§ WHAT THE TASK ASKS
Transcribe the essay about the Millbrook neighbors word for word, from "My husband Douglas" up to and including "neighbours, the Raabs.".

§ SOURCE TEXT
Won’t You Be My Neighbour?

My husband Douglas and I moved into a lovely red brick Victorian home in the hamlet of Millbrook when our firstborn was 10 months old. The house was in excellent shape and featured a wraparound porch, a white picket fence, and about a half acre of property. Pretty much the ideal North American family home. Our street was very short, having only seven houses in total and ending at the entrance to our driveway. There was a long wooden fence running behind the house which separated us from our closest neighbours, the Raabs.

George and Evelyn lived on a lovely three acre property with their children Dustin and Jared. Evelyn was writing a monthly cooking column in “Today’s Parent” magazine when we first became neighbours, and soon after wrote a fantastic cookbook for beginners called “Clueless in the Kitchen.” My daughter Hannah’s version is so well used that most of its pages are spattered with ingredients, and the whole thing is falling apart. George was, and continues to be, a well-respected artist. Their property features not only a lovely Victorian home, but also a spacious studio for George, well-tended vegetable and flower gardens, and a large field which ends at a clear running stream. There is a sizeable hill which gently slopes down to a small pond, and a dilapidated treehouse the kids loved to play in because it felt like it was going to fall apart at any minute.

Evelyn is a lover and collector of animals, and when we moved in there were two horses in the stables, Annie and Spot, and a chicken coop bursting with laying hens. She had a peacock named Archie and two peahens, Betty and Veronica, and a bunch of guinea fowl. Guinea fowl are plump and round, with black plumage covered in numerous small white dots. They have teeny little heads with a spiky crest on top like a faux-hawk, and small red waddles on either side of their short beaks. They are hilarious to watch because they always walk in a row, and generally we liked having them around, at least when they were quiet. Guinea fowl, like most birds, are easily upset, and they generally send up a ruckus whenever they’re riled. Unlike other birds whose calls are pleasant and soothing, however, the sound of a guinea fowl is loud, repetitive, and annoying. Imagine the persistent, grating sound of someone playing for hours on a rusted, squeaking swing, and you’ll have a good idea of the guinea fowl’s call.

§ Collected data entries
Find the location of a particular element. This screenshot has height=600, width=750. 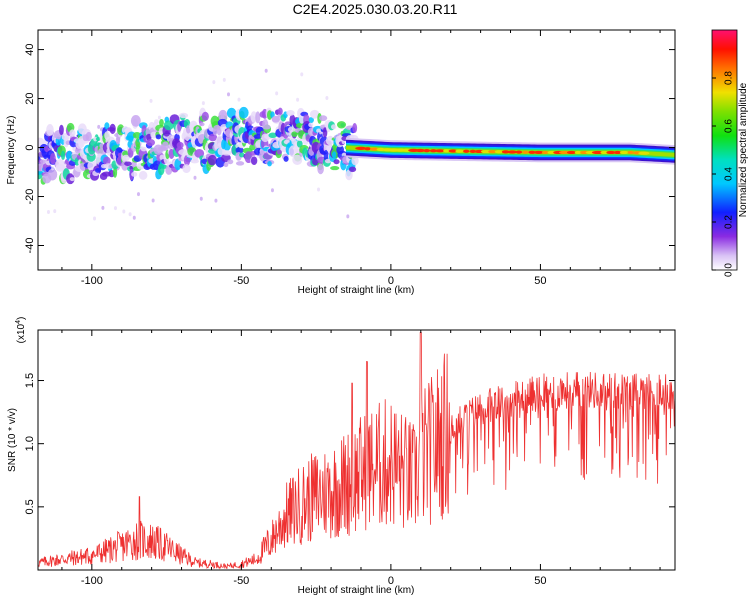

spectrogram-ytick-label: 20 is located at coordinates (30, 98).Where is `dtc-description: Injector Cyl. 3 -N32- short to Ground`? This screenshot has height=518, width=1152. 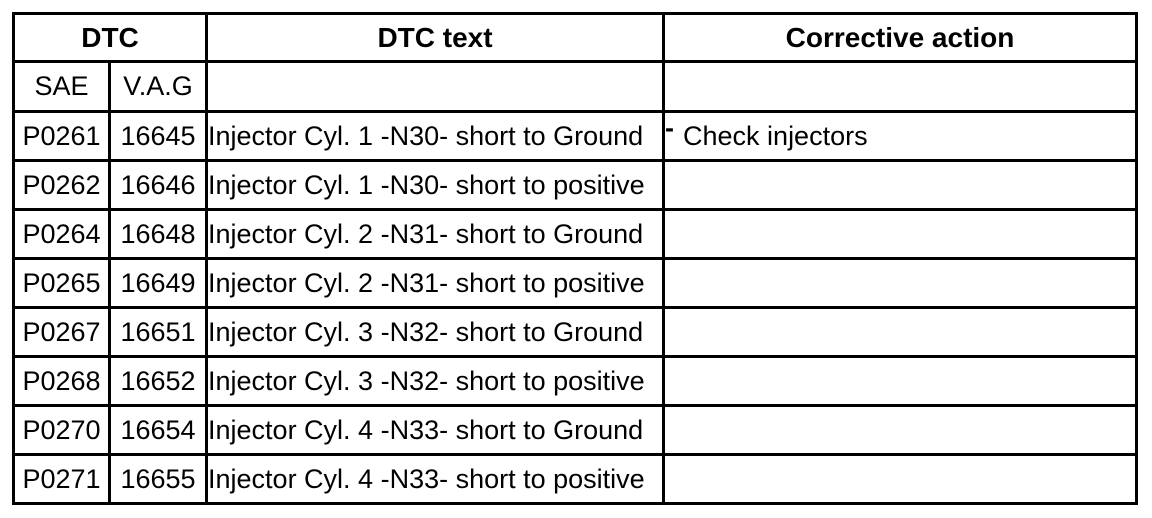 dtc-description: Injector Cyl. 3 -N32- short to Ground is located at coordinates (436, 332).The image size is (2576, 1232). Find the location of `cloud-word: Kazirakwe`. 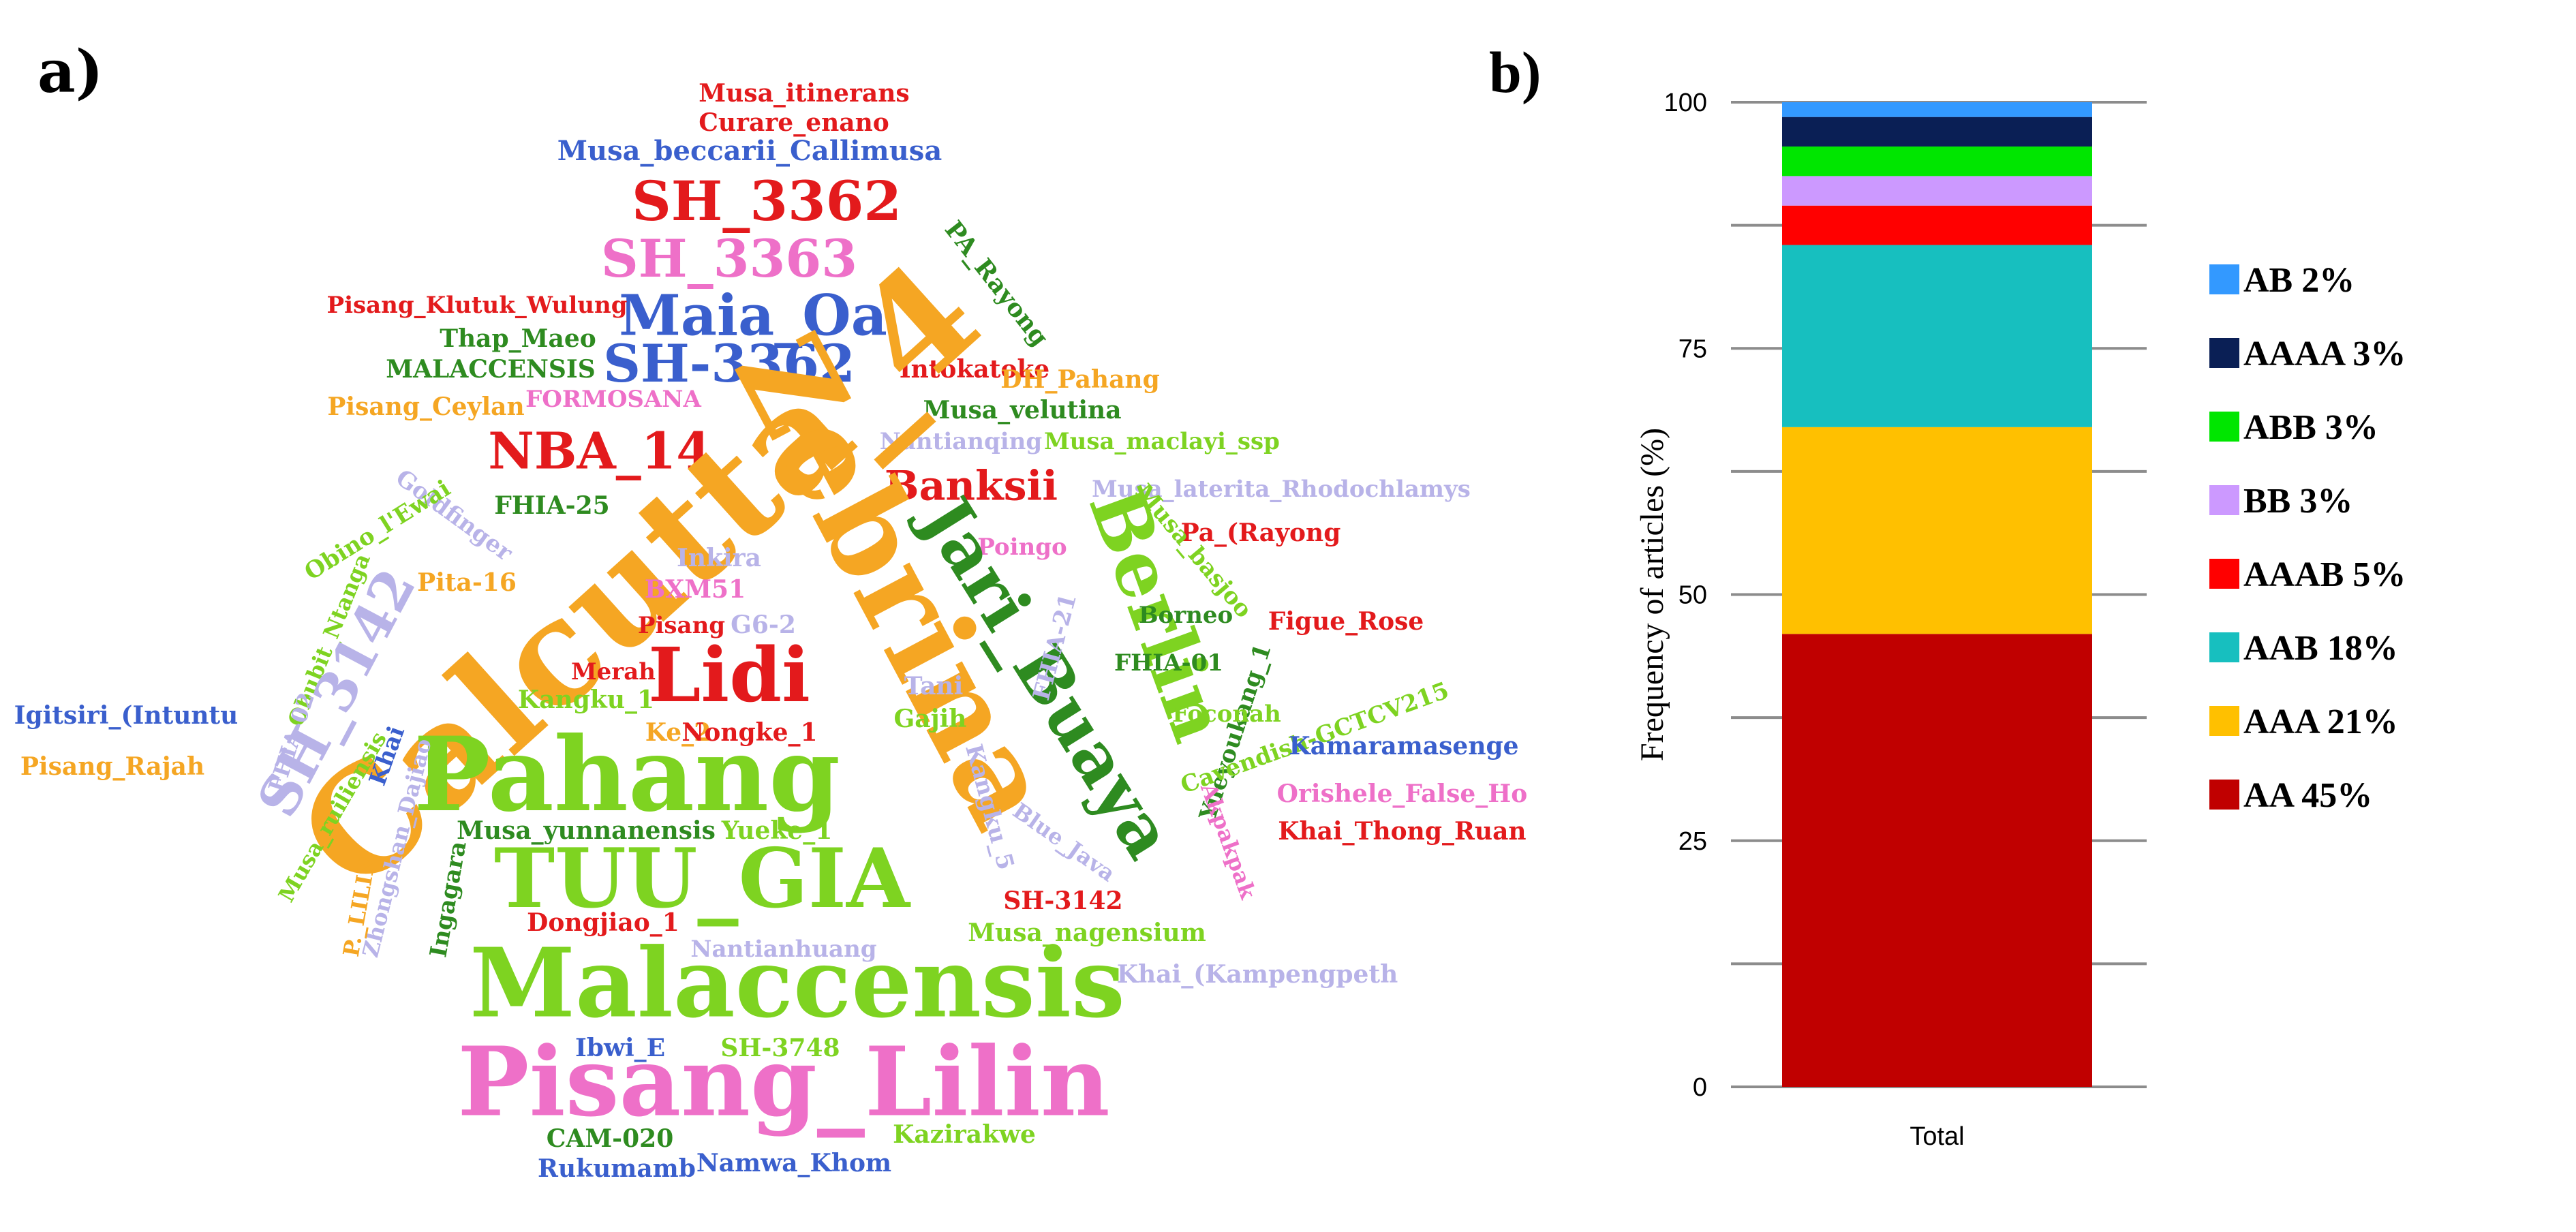

cloud-word: Kazirakwe is located at coordinates (964, 1134).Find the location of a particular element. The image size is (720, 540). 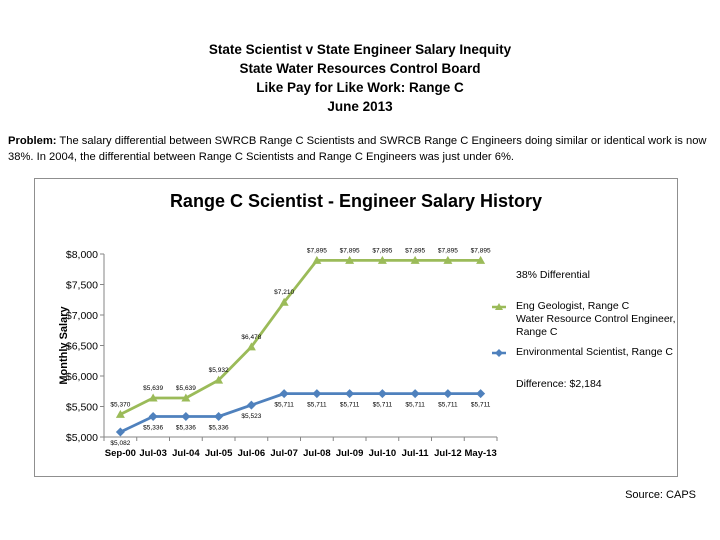

y-tick-label: $6,500 is located at coordinates (82, 347).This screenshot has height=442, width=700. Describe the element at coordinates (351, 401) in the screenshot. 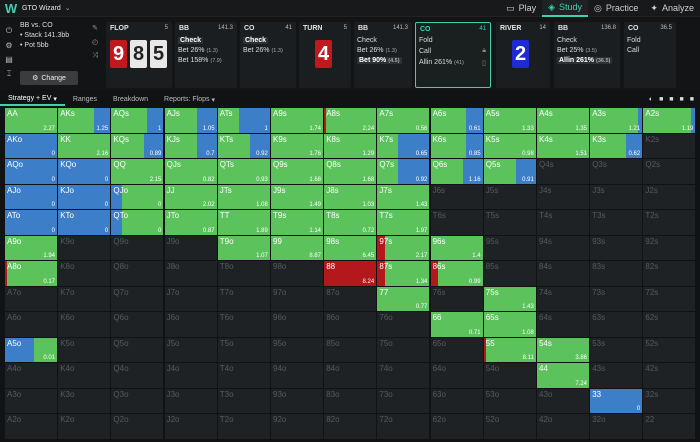

I see `hand-cell: 83o` at that location.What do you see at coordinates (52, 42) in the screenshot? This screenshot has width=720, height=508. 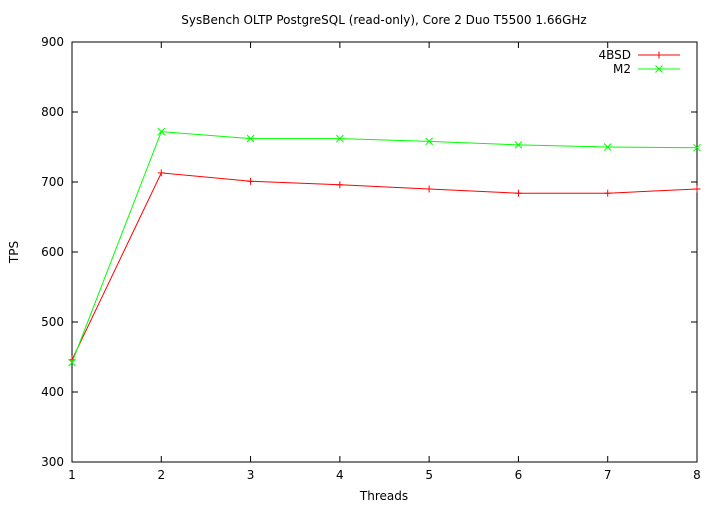 I see `y-tick-label: 900` at bounding box center [52, 42].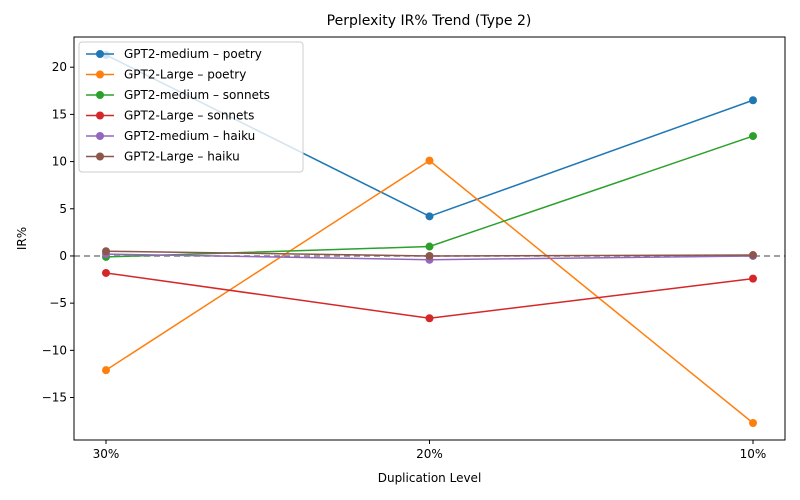  I want to click on legend-entry: GPT2-Large – haiku, so click(182, 157). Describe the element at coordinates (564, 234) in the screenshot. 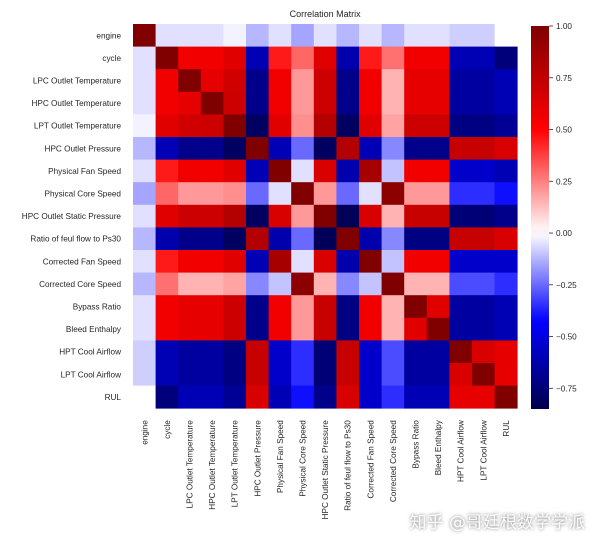

I see `colorbar-tick-label: 0.00` at that location. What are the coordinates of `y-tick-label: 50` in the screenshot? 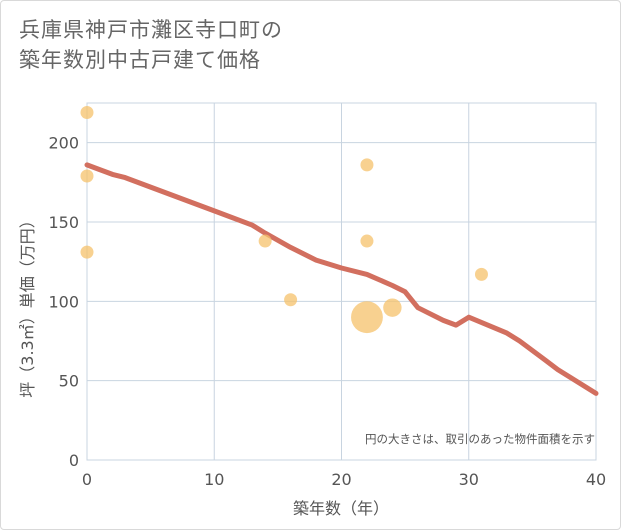 It's located at (69, 382).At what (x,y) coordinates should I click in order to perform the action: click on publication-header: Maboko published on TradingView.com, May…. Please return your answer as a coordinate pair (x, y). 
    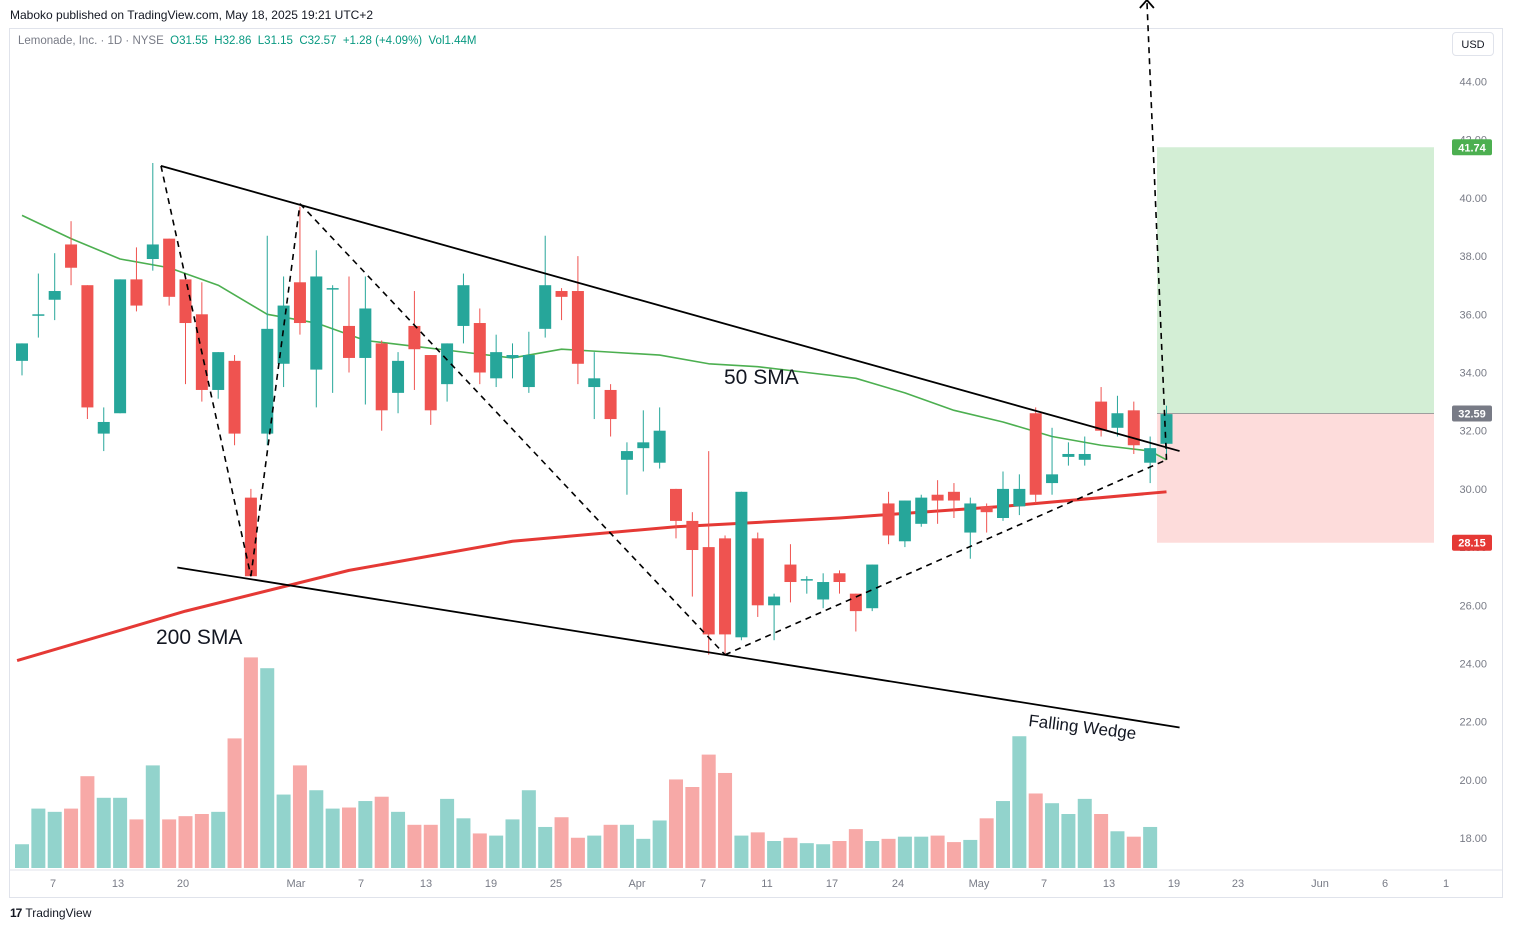
    Looking at the image, I should click on (192, 15).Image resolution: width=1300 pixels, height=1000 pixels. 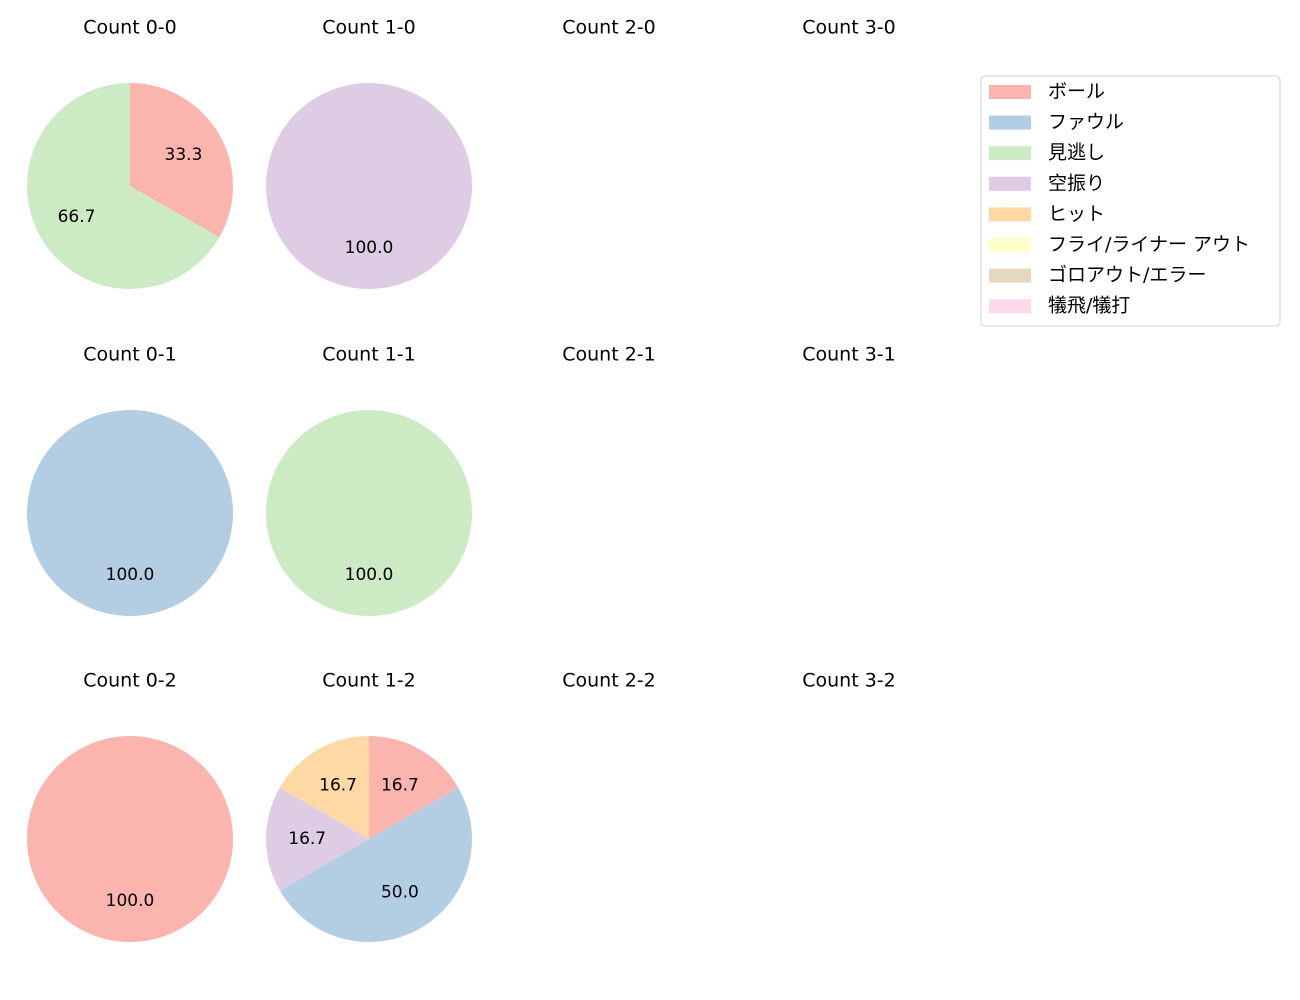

§ FINISHED TASK
My husband Douglas and I moved into a lovely red brick Victorian home in the hamlet of Millbrook when our firstborn was 10 months old. The house was in excellent shape and featured a wraparound porch, a white picket fence, and about a half acre of property. Pretty much the ideal North American family home. Our street was very short, having only seven houses in total and ending at the entrance to our driveway. There was a long wooden fence running behind the house which separated us from our closest neighbours, the Raabs.